For many, of whom I have often told you and now tell you even with tears, walk as enemies of the cross of Christ. Their end is destruction, their god is their belly, and they glory in their shame, with minds set on earthly things. But our citizenship is in heaven, and from it we await a Savior, the Lord Jesus Christ, who will transform our lowly body to be like his glorious body by the power that enables him even to subject all things to himself.” (Philippians 3:18-21)

Paul was passionate about making sure others knew that this is the only chance we get to warn others about their eternal destination. He thought about the lost with tears. He had an urgency in which we need to grab a hold of and embody ourselves.
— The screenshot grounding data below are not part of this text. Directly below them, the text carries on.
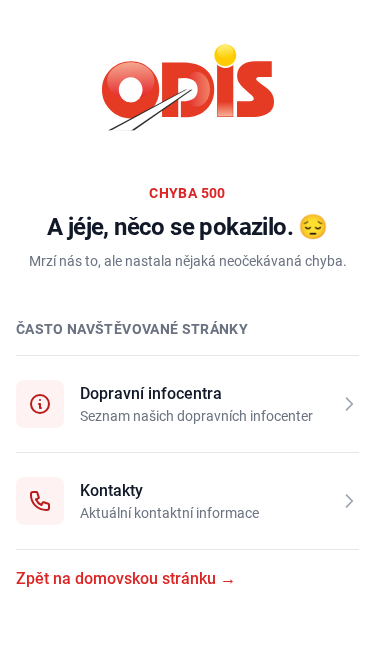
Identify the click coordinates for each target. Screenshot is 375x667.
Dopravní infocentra (151, 393)
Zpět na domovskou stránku (126, 578)
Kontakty (111, 490)
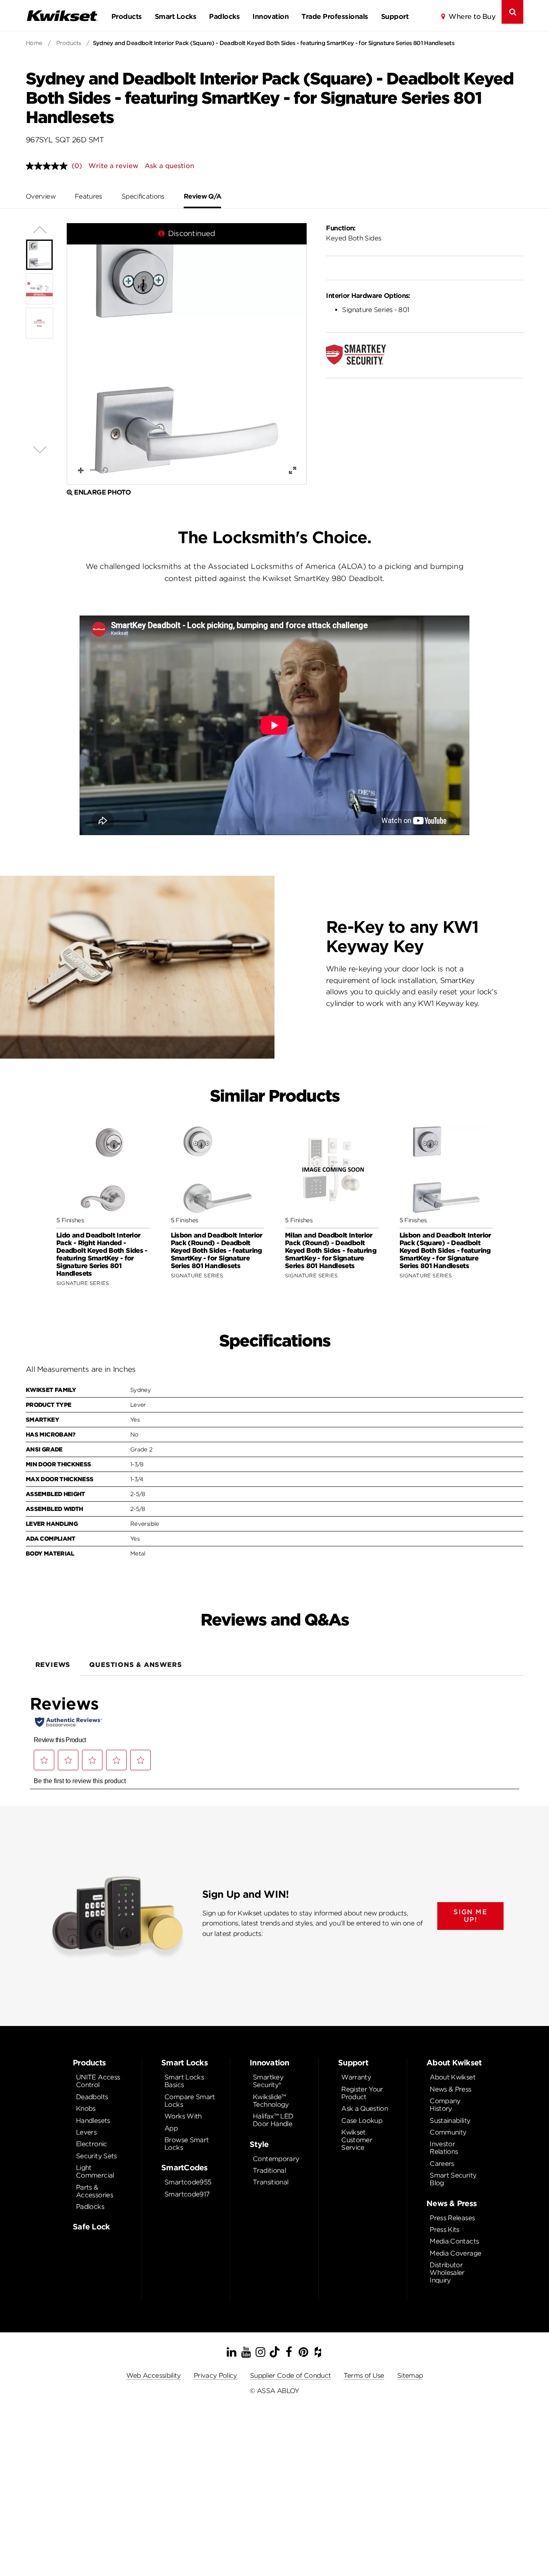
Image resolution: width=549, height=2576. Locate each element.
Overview (40, 196)
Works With (183, 2116)
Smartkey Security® (268, 2081)
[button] (186, 354)
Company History (445, 2104)
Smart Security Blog (453, 2179)
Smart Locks (175, 16)
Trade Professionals (334, 16)
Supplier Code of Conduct (290, 2375)
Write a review (113, 166)
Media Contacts (454, 2241)
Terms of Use (364, 2375)
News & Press (450, 2089)
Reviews (53, 1665)
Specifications (142, 196)
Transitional (270, 2182)
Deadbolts (92, 2097)
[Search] (512, 12)
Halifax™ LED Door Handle (273, 2120)
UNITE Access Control (98, 2081)
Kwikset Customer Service (356, 2140)
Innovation (270, 16)
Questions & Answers (135, 1665)
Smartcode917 (186, 2194)
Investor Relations (444, 2147)
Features (88, 196)
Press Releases (452, 2218)
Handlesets (93, 2120)
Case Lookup (361, 2120)
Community (448, 2132)
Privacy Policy (215, 2375)
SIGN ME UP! (470, 1915)
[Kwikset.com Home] (62, 15)
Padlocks (224, 16)
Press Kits (444, 2229)
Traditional (269, 2170)
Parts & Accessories (94, 2191)
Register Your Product (362, 2093)
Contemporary (276, 2159)
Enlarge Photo (102, 492)
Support (394, 16)
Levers (86, 2132)
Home (34, 43)
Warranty (356, 2077)
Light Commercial (95, 2171)
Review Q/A (202, 196)
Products (126, 16)
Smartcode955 (187, 2182)
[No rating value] (49, 166)
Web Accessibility (153, 2375)
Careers (442, 2164)
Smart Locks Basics (184, 2081)
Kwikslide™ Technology (271, 2100)
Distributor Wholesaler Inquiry (447, 2272)
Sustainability (450, 2120)
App (171, 2128)
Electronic (91, 2144)
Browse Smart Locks (186, 2143)
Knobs (86, 2108)
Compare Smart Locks (189, 2100)
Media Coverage (455, 2253)
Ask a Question (364, 2108)
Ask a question (169, 166)
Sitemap (410, 2375)
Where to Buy (472, 16)
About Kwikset (452, 2077)
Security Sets (96, 2156)
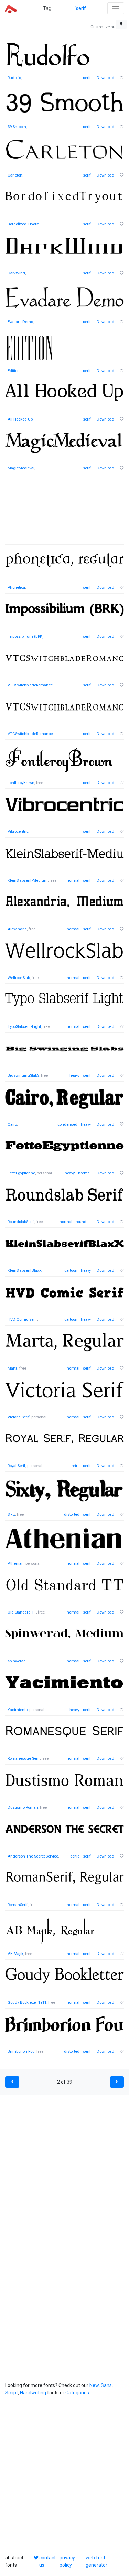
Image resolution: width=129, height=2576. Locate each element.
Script (11, 2392)
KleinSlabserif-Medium (28, 880)
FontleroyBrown (21, 782)
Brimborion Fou (21, 2051)
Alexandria (17, 929)
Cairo (12, 1124)
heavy (74, 1075)
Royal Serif (16, 1465)
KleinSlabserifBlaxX (25, 1270)
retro (75, 1465)
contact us (47, 2561)
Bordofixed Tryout (23, 224)
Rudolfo (14, 78)
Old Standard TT (22, 1612)
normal (73, 880)
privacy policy (67, 2561)
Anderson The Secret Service (33, 1856)
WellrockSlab (19, 978)
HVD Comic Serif (22, 1319)
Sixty (11, 1514)
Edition (14, 371)
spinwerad (17, 1661)
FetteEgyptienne (21, 1173)
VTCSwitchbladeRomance (30, 685)
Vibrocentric (18, 831)
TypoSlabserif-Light (24, 1026)
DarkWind (16, 273)
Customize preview (107, 27)
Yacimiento (18, 1709)
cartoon (70, 1270)
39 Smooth (17, 127)
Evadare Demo (20, 322)
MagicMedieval (21, 468)
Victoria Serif (19, 1417)
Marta (13, 1368)
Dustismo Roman (23, 1807)
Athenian (16, 1563)
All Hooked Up (20, 419)
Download (105, 78)
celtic (74, 1856)
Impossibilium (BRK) (26, 636)
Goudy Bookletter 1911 (27, 2002)
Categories (77, 2392)
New (94, 2385)
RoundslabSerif (21, 1222)
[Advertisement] (64, 512)
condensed (67, 1124)
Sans (106, 2385)
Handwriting (33, 2392)
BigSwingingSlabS (23, 1075)
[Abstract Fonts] (11, 8)
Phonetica (16, 587)
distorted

Recently I watched a video made of Rich Mullins where he discussed his understanding of how short life is. His philosophy of death really shows through in his songs such as “Elijah,” where he says “it won’t break my heart to say goodbye.” He had a longing to be in heaven. He had a desire to be with Jesus. And God took him up in a dramatic way.

Our view of Christ’s kingdom changes how we feel about gaining material wealth. When our hearts are set on things above, our desire for the things on this earth diminishes. In fact, the more “things” one has the less likely he is to go to the mission field. There are more things to give up. Everything we have is given by God, anyway. He owns it all.

When we realize how short our life is, the beatitudes will become possibilities in our lives. We will understand our destitution before God. We will weep. We can be meek and merciful. We will have a hunger and thirst for righteousness. We will desire to make peace, and will bless God when we are persecuted. We must have the right perspective of who we are on this earth, especially when things are going well for us.

There are those that shine bright for God when their faith is tested. They are those who understand the role of eternity here on earth. They understand their place in the Kingdom of God and in the Kingdom of man.



Paul Schneider was one of those people. He was a pastor during the early Nazi rule in Germany. He spoke out against the Nazi’s and was imprisoned for his stand against the government. He had no backing from anyone. He stood fast in his faith and let the word of God, specifically Esther, drive his faith in God. People urged him to stop what he was doing and think of his family. His reply is was this:

My primary responsibility is to prepare my family for eternal life – not to insure their material well-being.”

Paul Schneider understood that his citizenship is in heaven. He was eventually taken to a concentration camp and was murdered via lethal injection. His life, as well as many others like him urge us to be daily aware of the fact that as Christians, our true home is in heaven. Let us live like it.